▶ **EXERCISE DESCRIPTION**:
Please change "screenshot" to "screen image" in the lines from the start of the records through the line with "The width and", and give those lines back otherwise unchanged.

──────── DATA SHOWN ────────

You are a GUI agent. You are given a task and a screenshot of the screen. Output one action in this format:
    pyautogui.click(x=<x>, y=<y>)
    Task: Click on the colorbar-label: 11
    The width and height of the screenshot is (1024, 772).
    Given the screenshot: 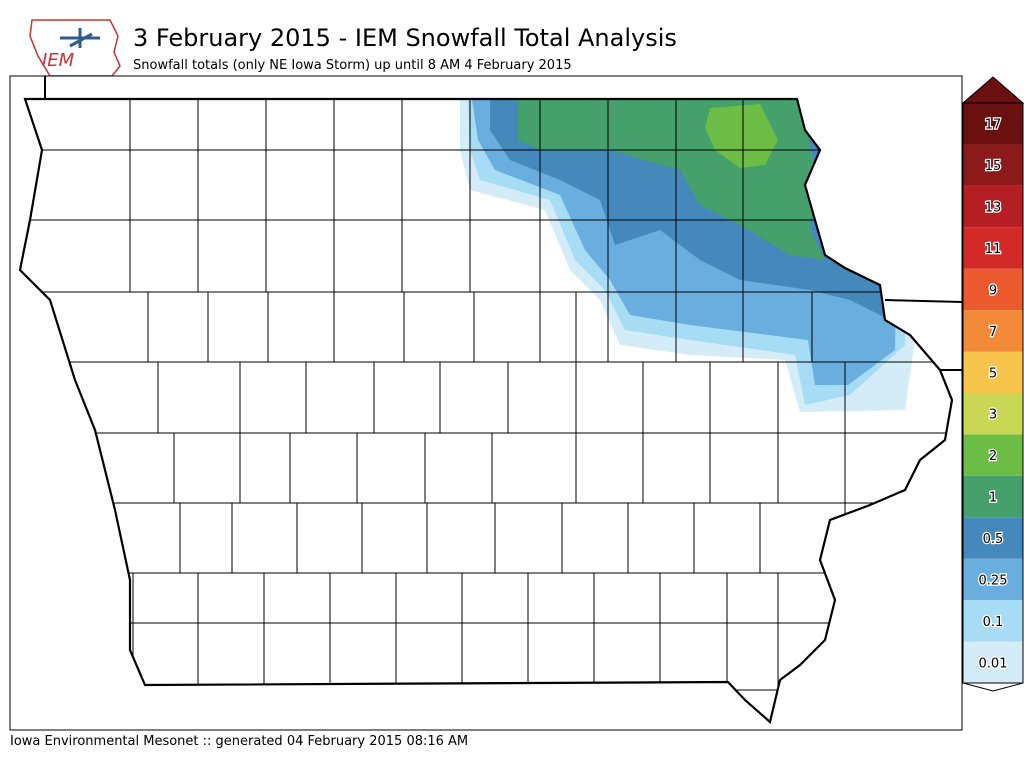 What is the action you would take?
    pyautogui.click(x=994, y=250)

────────

▶ **EXERCISE SOLUTION**:
You are a GUI agent. You are given a task and a screen image of the screen. Output one action in this format:
    pyautogui.click(x=<x>, y=<y>)
    Task: Click on the colorbar-label: 11
    The width and height of the screen image is (1024, 772).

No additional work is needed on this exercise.